▶ [Exercise description]:
Print the lines starting at the line containing "You are a GUI" and ending at the line containing "Task: Click the paint format roller icon", including both, and nothing more.

▶ [Given information]:
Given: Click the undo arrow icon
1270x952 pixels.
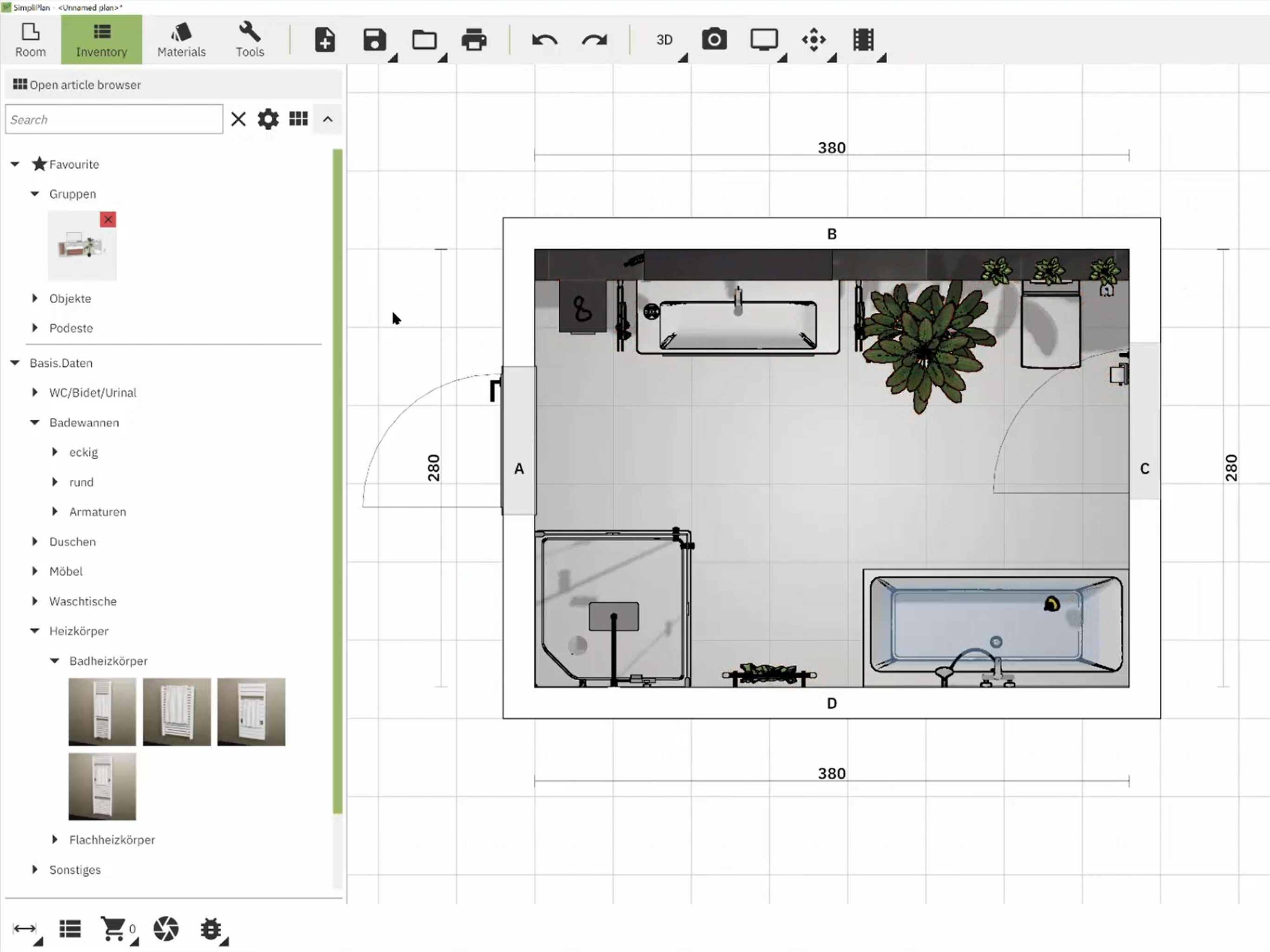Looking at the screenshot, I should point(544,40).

--

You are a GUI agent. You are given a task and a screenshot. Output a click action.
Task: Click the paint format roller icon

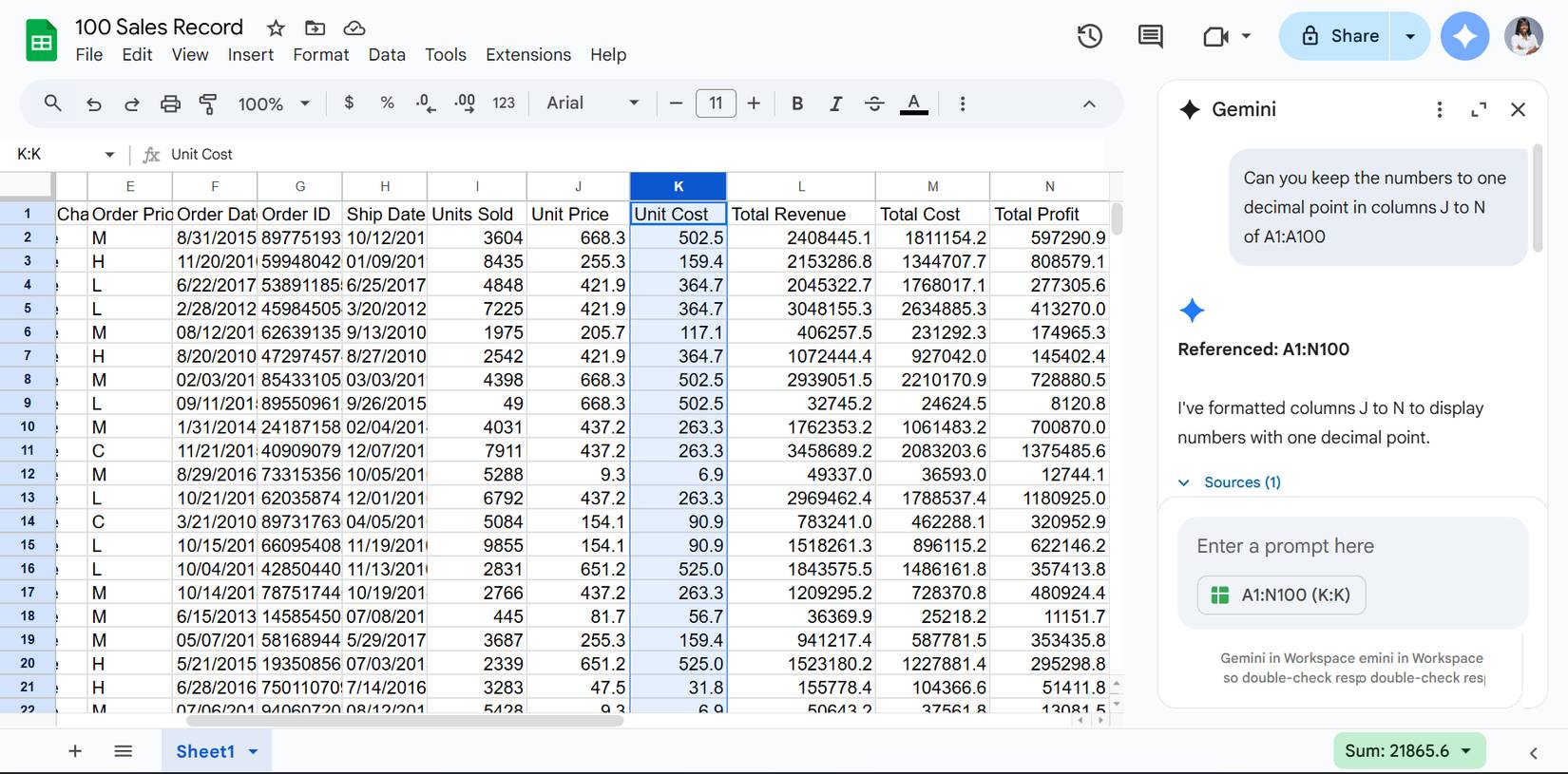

▶ [Written response]:
You are a GUI agent. You are given a task and a screenshot. Output a click action.
Task: Click the paint format roller icon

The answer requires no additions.